Быть может, Маттэа предпочла бы получить от Абдула не такой уж строго обязательный ответ, но она была все-таки очень тронута его верностью. Она выразила свою благодарность Тимофею, сожалея в душе, что хоть какое-нибудь сердечное слово не сопровождало все эти достойные обещания. Тимофей посадил ее в свою гондолу и свез во дворец княжны Венеранды. Она была так смущена своим смелым шагом, слепым побуждением первой минуты раздражения, что во все время переезда не смела сказать ни слова своему спутнику.
— Если вас увезут в деревню,— сказал ей Тимофей, покидая ее на некотором расстоянии от дворца,— дайте мне знать, куда вы едете, и рассчитывайте, что я буду у вас.
— Может быть, меня запрут,— печально сказала Маттэа.
— Посмотрю я, как мне помешают обмануть сторожей,— отвечал Тимофей.— Княжна Гика меня не знает. Если я явлюсь к вам при ней, сделайте вид, что вы меня никогда не видали. Прощайте и мужайтесь! Смотрите, не говорите вашей крестной матери, что вы приехали к ней не прямо от вас. Мы скоро увидимся.
VI
Вместо того, чтобы ехать ужинать к своей актрисе, Тимофей вернулся к себе и начал мечтать. Когда же, при первых лучах зари, он растянулся на постели, чтобы предаться краткому отдыху, достаточному для его деятельного организма, то план его жизни был уже составлен. Тимофей не походил на простого и бесхитростного Абдула, этого героя бескорыстия и искренности. Он был гораздо выше его в известном смысле и немногим ниже в другом, так как его ложь никогда не была предательством, а подозрительность никогда не была несправедливой. В тех случаях, когда его хитрость и осторожность были нужны, чтобы действовать против мошенников, он показывал им, что может превзойти их в искусстве, не занимаясь их профессией.

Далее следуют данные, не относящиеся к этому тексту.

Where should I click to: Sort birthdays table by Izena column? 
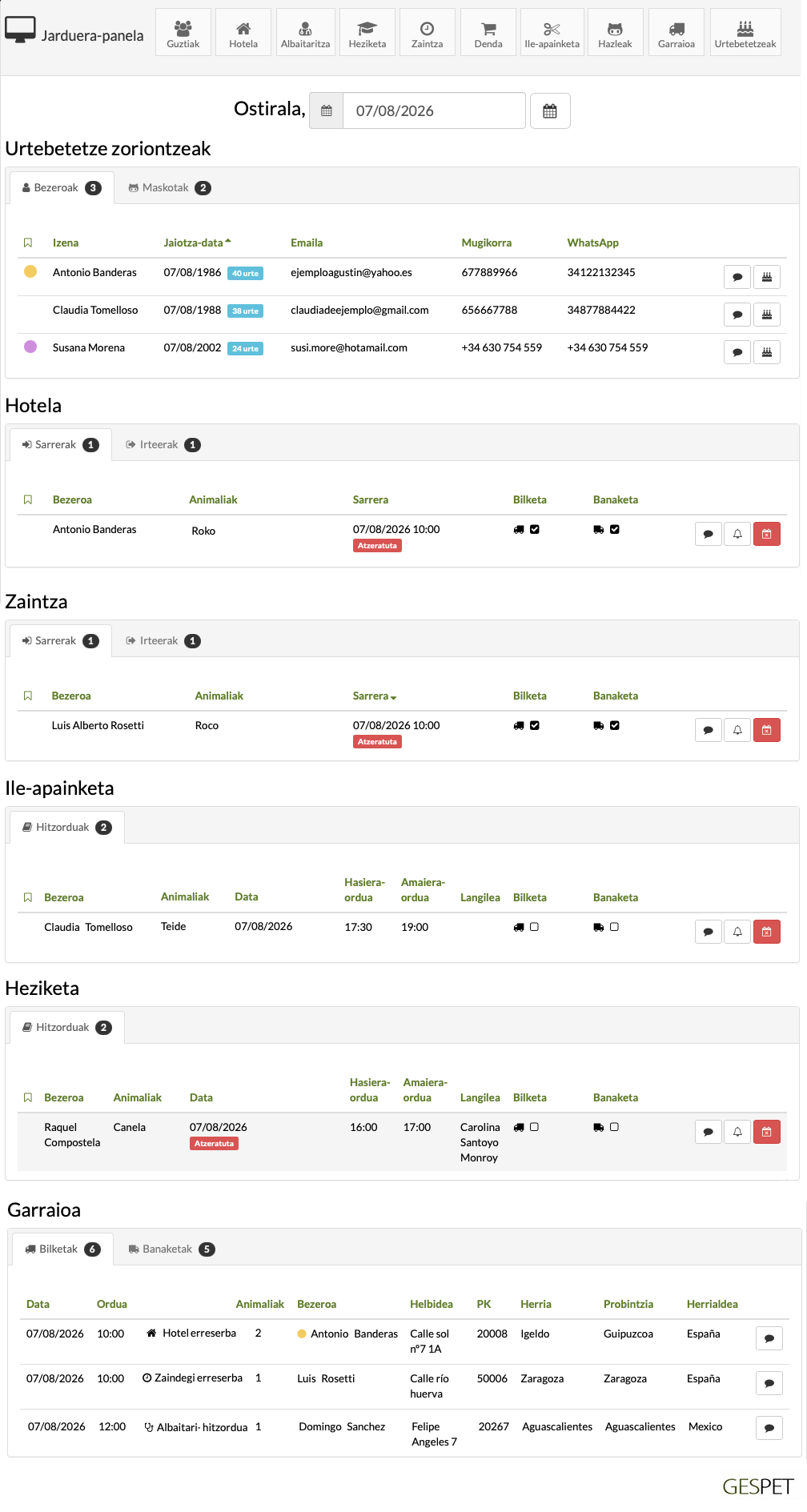point(66,243)
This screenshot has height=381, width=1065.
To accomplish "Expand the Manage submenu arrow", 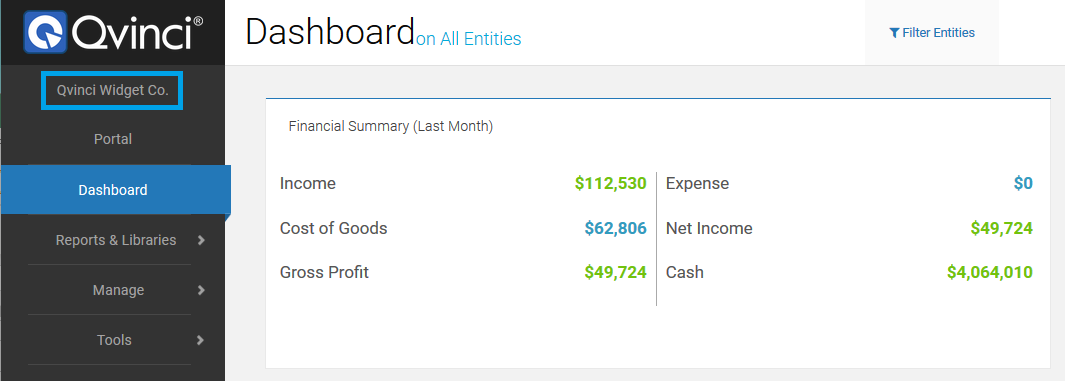I will coord(200,290).
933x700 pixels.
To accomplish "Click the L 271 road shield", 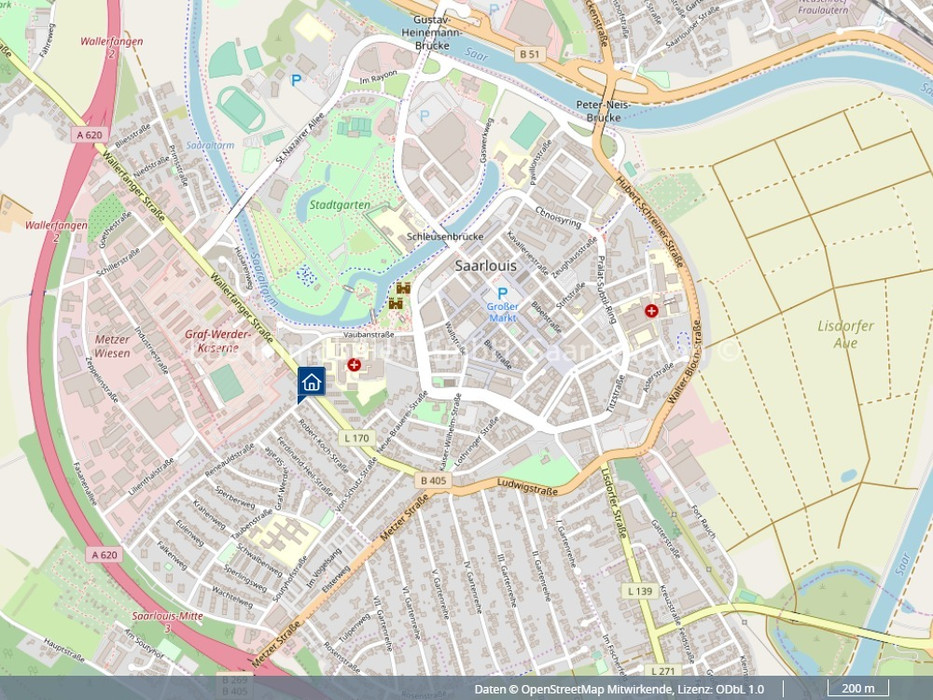I will [x=662, y=670].
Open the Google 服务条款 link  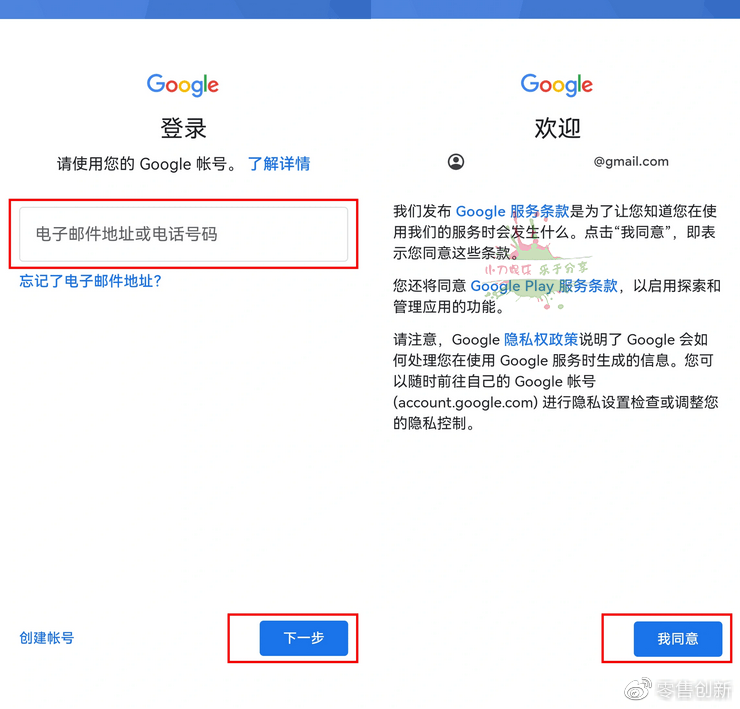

Все его действия носили отпечаток глубины, проницательности, расчета и настойчивости. Он часто обманывал, но никогда не надувал, его уловки всегда клонились к тому, чтобы добрые торжествовали над злыми. По его принципу все необходимое должно быть справедливо, а то, что порождает хорошее, не может быть дурным. Это нравственное правило турок доказывает пустоту и безумие всех человеческих формул, так как оттоманские деспоты пользуются им для того, чтобы рубить головы своим друзьям по простому подозрению, а Тимофей все-таки делал из него прекрасное применение ко всем своим действиям. Что касается его личной щепетильности, то ее можно доказать одним словом. Он служил у десятерых господ, будучи в сто раз искуснее их всех, и, служа им, не собрал ни малейшей добычи. Это был веселый малый, любящий жизнь, тративший то немногое, что зарабатывал, и столь же неспособный присвоить чужое, как и сохранить свое, но любящий счастье и ласкающий его в мечтах, как любовницу, которую очень трудно получить и очень почетно удержать.
Самой любимой и законной мечтой его жизни было сделаться когда-нибудь настолько богатым, чтобы поселиться в Италии или во Франции и быть избавленным от всякой зависимости. Тем не менее он питал искреннюю и горячую привязанность к своему отличному господину Абдулу. Когда он выделывал фокусы со своим доверчивым хозяином (только для его пользы, так как Абдул разорился бы в тот же день, если бы предоставить ему самому ведение дел), когда, говорю я, он обманывал его, ради его обогащения, он делал это не из желания над ним посмеяться, так как глубоко уважал его и то, что считал он глупостью у других хозяев, казалось ему величием у Абдула.